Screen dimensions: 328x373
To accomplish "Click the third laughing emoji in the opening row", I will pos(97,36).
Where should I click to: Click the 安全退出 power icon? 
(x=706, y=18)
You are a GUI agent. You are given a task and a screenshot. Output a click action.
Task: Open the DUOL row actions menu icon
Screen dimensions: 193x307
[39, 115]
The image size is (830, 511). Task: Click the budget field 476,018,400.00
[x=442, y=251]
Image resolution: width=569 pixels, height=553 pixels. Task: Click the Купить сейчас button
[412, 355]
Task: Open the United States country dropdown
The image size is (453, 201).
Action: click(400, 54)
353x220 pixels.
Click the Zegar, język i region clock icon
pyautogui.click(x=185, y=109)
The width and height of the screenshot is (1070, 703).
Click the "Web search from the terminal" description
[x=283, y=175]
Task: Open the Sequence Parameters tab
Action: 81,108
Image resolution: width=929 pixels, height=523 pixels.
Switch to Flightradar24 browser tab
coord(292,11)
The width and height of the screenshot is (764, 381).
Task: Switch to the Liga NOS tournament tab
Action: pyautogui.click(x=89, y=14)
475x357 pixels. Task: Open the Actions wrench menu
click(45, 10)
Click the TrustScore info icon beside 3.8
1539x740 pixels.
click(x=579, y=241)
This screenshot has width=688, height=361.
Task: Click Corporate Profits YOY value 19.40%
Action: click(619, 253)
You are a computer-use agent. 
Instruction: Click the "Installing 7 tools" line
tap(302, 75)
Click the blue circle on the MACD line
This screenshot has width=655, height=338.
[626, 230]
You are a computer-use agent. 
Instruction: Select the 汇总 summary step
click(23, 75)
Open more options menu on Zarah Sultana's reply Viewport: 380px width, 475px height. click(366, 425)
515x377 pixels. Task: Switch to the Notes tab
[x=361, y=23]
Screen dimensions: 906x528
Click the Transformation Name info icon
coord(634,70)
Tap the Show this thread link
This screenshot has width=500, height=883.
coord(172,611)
┄┄┄┄┄┄┄┄┄┄┄┄┄┄┄┄┄┄┄┄
Write out all of the entries above, exactly and in full.

Screen dimensions: 328x373
To accomplish "Click the third laughing emoji in the opening row", I will pos(97,36).
Where should I click to: Click the 安全退出 power icon? 
(x=706, y=18)
You are a GUI agent. You are given a task and a screenshot. Output a click action.
Task: Open the DUOL row actions menu icon
Screen dimensions: 193x307
[39, 115]
The image size is (830, 511). Task: Click the budget field 476,018,400.00
[x=442, y=251]
Image resolution: width=569 pixels, height=553 pixels. Task: Click the Купить сейчас button
[412, 355]
Task: Open the United States country dropdown
The image size is (453, 201).
Action: click(400, 54)
353x220 pixels.
Click the Zegar, język i region clock icon
pyautogui.click(x=185, y=109)
The width and height of the screenshot is (1070, 703).
Click the "Web search from the terminal" description
[x=283, y=175]
Task: Open the Sequence Parameters tab
Action: 81,108
Image resolution: width=929 pixels, height=523 pixels.
Switch to Flightradar24 browser tab
coord(292,11)
The width and height of the screenshot is (764, 381).
Task: Switch to the Liga NOS tournament tab
Action: pyautogui.click(x=89, y=14)
475x357 pixels. Task: Open the Actions wrench menu
click(45, 10)
Click the TrustScore info icon beside 3.8
1539x740 pixels.
click(x=579, y=241)
This screenshot has width=688, height=361.
Task: Click Corporate Profits YOY value 19.40%
Action: click(619, 253)
You are a computer-use agent. 
Instruction: Click the "Installing 7 tools" line
tap(302, 75)
Click the blue circle on the MACD line
This screenshot has width=655, height=338.
[626, 230]
You are a computer-use agent. 
Instruction: Select the 汇总 summary step
click(23, 75)
Open more options menu on Zarah Sultana's reply Viewport: 380px width, 475px height. click(366, 425)
515x377 pixels. Task: Switch to the Notes tab
[x=361, y=23]
Screen dimensions: 906x528
Click the Transformation Name info icon
coord(634,70)
Tap the Show this thread link
This screenshot has width=500, height=883.
coord(172,611)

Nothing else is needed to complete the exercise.